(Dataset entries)
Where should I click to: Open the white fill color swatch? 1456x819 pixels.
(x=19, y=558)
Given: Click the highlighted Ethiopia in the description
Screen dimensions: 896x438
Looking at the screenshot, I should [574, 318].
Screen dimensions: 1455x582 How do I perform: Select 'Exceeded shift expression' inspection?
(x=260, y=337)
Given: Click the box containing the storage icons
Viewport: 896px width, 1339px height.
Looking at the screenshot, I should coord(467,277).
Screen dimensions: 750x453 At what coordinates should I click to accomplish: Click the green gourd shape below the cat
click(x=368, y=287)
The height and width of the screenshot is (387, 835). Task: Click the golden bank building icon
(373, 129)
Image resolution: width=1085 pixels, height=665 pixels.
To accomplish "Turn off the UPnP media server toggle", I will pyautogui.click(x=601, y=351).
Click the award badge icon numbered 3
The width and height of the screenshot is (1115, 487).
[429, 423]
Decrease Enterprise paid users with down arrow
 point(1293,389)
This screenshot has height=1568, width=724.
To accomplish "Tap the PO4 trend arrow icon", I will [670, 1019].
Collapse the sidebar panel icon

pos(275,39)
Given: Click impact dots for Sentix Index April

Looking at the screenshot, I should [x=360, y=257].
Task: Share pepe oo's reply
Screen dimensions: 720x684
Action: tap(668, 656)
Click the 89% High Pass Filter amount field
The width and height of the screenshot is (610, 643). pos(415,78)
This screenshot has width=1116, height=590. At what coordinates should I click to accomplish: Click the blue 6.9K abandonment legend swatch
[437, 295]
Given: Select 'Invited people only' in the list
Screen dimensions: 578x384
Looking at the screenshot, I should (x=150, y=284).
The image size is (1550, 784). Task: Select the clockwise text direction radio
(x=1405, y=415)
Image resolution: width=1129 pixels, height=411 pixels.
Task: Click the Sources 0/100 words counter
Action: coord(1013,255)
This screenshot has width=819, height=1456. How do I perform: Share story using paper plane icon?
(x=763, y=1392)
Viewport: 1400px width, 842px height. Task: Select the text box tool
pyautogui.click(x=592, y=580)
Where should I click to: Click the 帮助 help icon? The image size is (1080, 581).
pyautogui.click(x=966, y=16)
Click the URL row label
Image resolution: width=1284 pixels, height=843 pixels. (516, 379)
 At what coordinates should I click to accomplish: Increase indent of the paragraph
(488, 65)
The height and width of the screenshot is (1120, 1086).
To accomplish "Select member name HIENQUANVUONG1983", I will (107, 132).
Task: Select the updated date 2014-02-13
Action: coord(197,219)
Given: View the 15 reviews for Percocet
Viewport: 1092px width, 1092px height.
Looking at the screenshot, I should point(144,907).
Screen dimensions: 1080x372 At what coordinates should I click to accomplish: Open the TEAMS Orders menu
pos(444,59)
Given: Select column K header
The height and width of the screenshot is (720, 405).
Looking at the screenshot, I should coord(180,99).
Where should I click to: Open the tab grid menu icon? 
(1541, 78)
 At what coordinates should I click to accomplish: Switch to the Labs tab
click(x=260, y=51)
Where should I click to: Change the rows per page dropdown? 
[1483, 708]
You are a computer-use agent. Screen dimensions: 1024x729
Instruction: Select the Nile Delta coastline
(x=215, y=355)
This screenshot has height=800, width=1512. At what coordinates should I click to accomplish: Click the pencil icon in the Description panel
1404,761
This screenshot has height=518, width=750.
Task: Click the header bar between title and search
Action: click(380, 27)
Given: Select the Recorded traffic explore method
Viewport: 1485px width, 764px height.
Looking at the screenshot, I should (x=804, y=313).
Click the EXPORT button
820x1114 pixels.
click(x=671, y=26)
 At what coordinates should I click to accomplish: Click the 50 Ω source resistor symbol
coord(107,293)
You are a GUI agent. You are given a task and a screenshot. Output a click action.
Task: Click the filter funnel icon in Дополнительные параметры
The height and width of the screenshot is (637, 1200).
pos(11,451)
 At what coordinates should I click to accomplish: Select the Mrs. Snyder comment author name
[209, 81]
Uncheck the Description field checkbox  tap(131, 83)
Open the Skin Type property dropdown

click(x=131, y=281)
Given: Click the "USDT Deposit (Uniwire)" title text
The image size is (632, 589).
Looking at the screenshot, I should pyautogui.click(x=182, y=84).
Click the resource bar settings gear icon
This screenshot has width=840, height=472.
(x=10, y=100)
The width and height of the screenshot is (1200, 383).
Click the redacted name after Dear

INSTRUCTIONS FOR THE TASK: Retype all of the data exactly, so that nothing differs from what is given.

EXERCISE SOLUTION:
Where should I click to: Open the white fill color swatch? 1456x819 pixels.
(x=19, y=558)
Given: Click the highlighted Ethiopia in the description
Screen dimensions: 896x438
Looking at the screenshot, I should [574, 318].
Screen dimensions: 1455x582 How do I perform: Select 'Exceeded shift expression' inspection?
(x=260, y=337)
Given: Click the box containing the storage icons
Viewport: 896px width, 1339px height.
Looking at the screenshot, I should coord(467,277).
Screen dimensions: 750x453 At what coordinates should I click to accomplish: Click the green gourd shape below the cat
click(x=368, y=287)
The height and width of the screenshot is (387, 835). Task: Click the golden bank building icon
(373, 129)
Image resolution: width=1085 pixels, height=665 pixels.
To accomplish "Turn off the UPnP media server toggle", I will pyautogui.click(x=601, y=351).
Click the award badge icon numbered 3
The width and height of the screenshot is (1115, 487).
[429, 423]
Decrease Enterprise paid users with down arrow
 point(1293,389)
This screenshot has height=1568, width=724.
To accomplish "Tap the PO4 trend arrow icon", I will [670, 1019].
Collapse the sidebar panel icon

pos(275,39)
Given: Click impact dots for Sentix Index April

Looking at the screenshot, I should [x=360, y=257].
Task: Share pepe oo's reply
Screen dimensions: 720x684
Action: tap(668, 656)
Click the 89% High Pass Filter amount field
The width and height of the screenshot is (610, 643). pos(415,78)
This screenshot has width=1116, height=590. At what coordinates should I click to accomplish: Click the blue 6.9K abandonment legend swatch
[437, 295]
Given: Select 'Invited people only' in the list
Screen dimensions: 578x384
Looking at the screenshot, I should (x=150, y=284).
The image size is (1550, 784). Task: Select the clockwise text direction radio
(x=1405, y=415)
Image resolution: width=1129 pixels, height=411 pixels.
Task: Click the Sources 0/100 words counter
Action: coord(1013,255)
This screenshot has width=819, height=1456. How do I perform: Share story using paper plane icon?
(x=763, y=1392)
Viewport: 1400px width, 842px height. Task: Select the text box tool
pyautogui.click(x=592, y=580)
Where should I click to: Click the 帮助 help icon? The image size is (1080, 581).
pyautogui.click(x=966, y=16)
Click the URL row label
Image resolution: width=1284 pixels, height=843 pixels. (516, 379)
 At what coordinates should I click to accomplish: Increase indent of the paragraph
(488, 65)
The height and width of the screenshot is (1120, 1086).
To accomplish "Select member name HIENQUANVUONG1983", I will (107, 132).
Task: Select the updated date 2014-02-13
Action: coord(197,219)
Given: View the 15 reviews for Percocet
Viewport: 1092px width, 1092px height.
Looking at the screenshot, I should point(144,907).
Screen dimensions: 1080x372 At what coordinates should I click to accomplish: Open the TEAMS Orders menu
pos(444,59)
Given: Select column K header
The height and width of the screenshot is (720, 405).
Looking at the screenshot, I should coord(180,99).
Where should I click to: Open the tab grid menu icon? 
(1541, 78)
 At what coordinates should I click to accomplish: Switch to the Labs tab
click(x=260, y=51)
Where should I click to: Change the rows per page dropdown? 
[1483, 708]
You are a computer-use agent. Screen dimensions: 1024x729
Instruction: Select the Nile Delta coastline
(x=215, y=355)
This screenshot has height=800, width=1512. At what coordinates should I click to accomplish: Click the pencil icon in the Description panel
1404,761
This screenshot has height=518, width=750.
Task: Click the header bar between title and search
Action: click(380, 27)
Given: Select the Recorded traffic explore method
Viewport: 1485px width, 764px height.
Looking at the screenshot, I should (x=804, y=313).
Click the EXPORT button
820x1114 pixels.
click(x=671, y=26)
 At what coordinates should I click to accomplish: Click the 50 Ω source resistor symbol
coord(107,293)
You are a GUI agent. You are given a task and a screenshot. Output a click action.
Task: Click the filter funnel icon in Дополнительные параметры
The height and width of the screenshot is (637, 1200).
pos(11,451)
 At what coordinates should I click to accomplish: Select the Mrs. Snyder comment author name
[209, 81]
Uncheck the Description field checkbox  tap(131, 83)
Open the Skin Type property dropdown

click(x=131, y=281)
Given: Click the "USDT Deposit (Uniwire)" title text
The image size is (632, 589).
Looking at the screenshot, I should pyautogui.click(x=182, y=84).
Click the resource bar settings gear icon
This screenshot has width=840, height=472.
(x=10, y=100)
The width and height of the screenshot is (1200, 383).
Click the redacted name after Dear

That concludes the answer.